DTAA for NRIs — How to Avoid Double Taxation on Indian Income (2026 Guide)

If you are an NRI earning income from India — rental income, interest on NRO accounts, capital gains from property or shares — there is a real risk of paying tax on that same income in both India and your country of residence. The Double Taxation Avoidance Agreement (DTAA) exists to prevent exactly this.

India has DTAA treaties with over 90 countries. Used correctly, DTAA can reduce your TDS rate from 30% to as low as 10%, eliminate double taxation entirely, and save you lakhs every year.

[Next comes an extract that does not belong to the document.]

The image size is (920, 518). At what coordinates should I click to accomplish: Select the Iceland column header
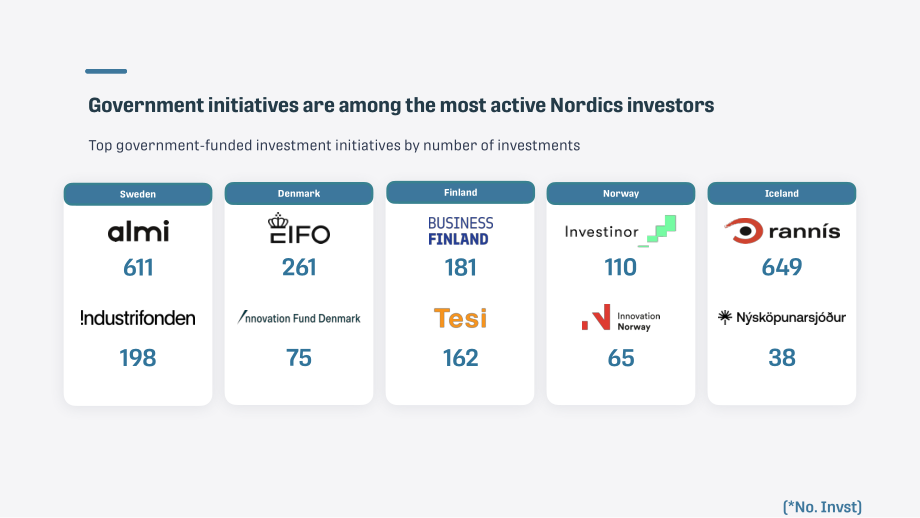tap(782, 194)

Used incorrectly — or not used at all — you pay full tax twice.

This guide explains exactly how DTAA works, which countries have the best treaties with India, how to claim the benefit, and the critical steps most NRIs miss.

What is DTAA?

A Double Taxation Avoidance Agreement is a bilateral treaty between India and another country that determines which country has the right to tax specific types of income, and at what rate. When both countries have a right to tax the same income, the treaty specifies how much credit is given in one country for taxes paid in the other.

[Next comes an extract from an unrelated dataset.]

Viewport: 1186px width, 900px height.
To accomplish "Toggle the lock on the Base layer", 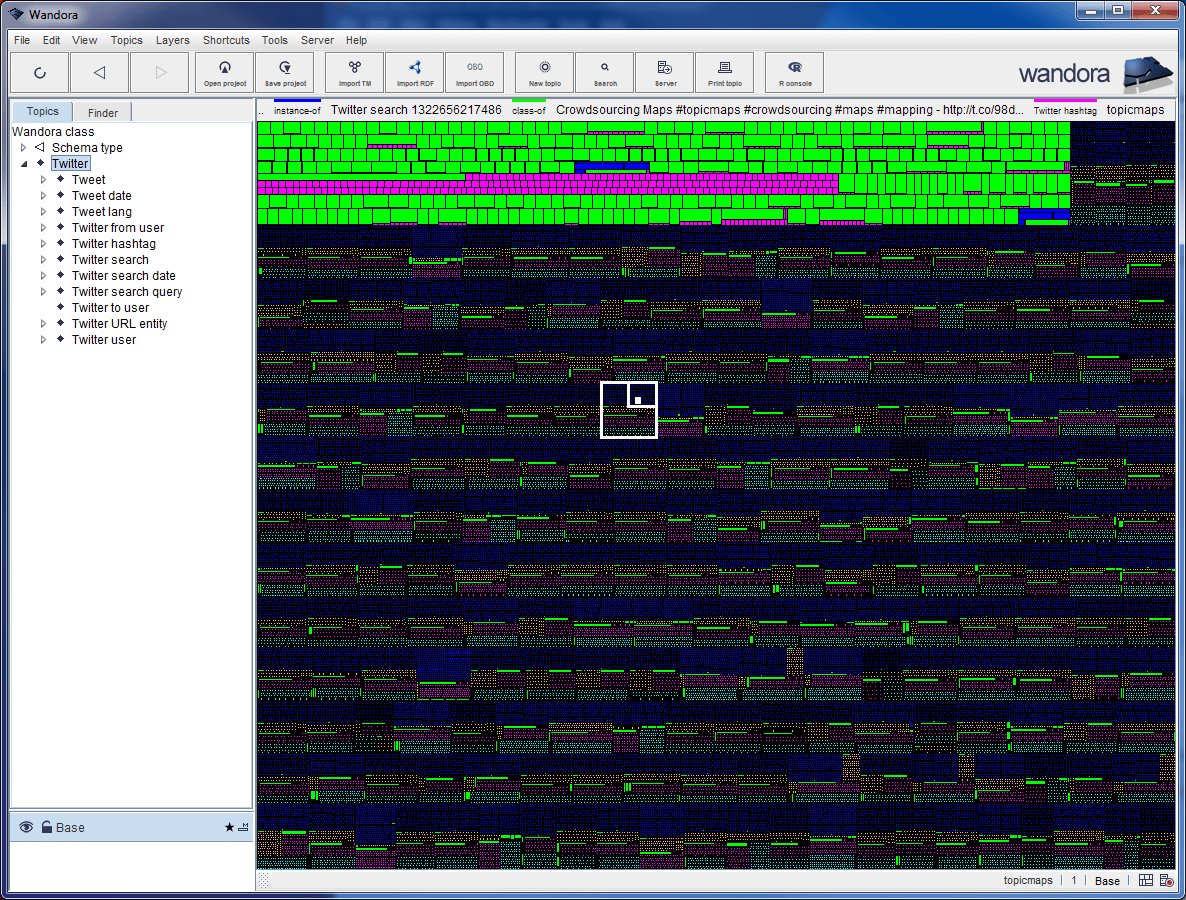I will [46, 827].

For NRIs, DTAA serves two purposes:

  • Reduced TDS rates — instead of 30% TDS on NRO interest, you may qualify for 10–15% under DTAA
  • Foreign tax credit — taxes paid in India are credited against your tax liability in your country of residence, eliminating double taxation

How DTAA Works in Practice — A Simple Example

You are an NRI in the UK. Your NRO fixed deposit earns ₹5 lakh interest in FY 2025-26.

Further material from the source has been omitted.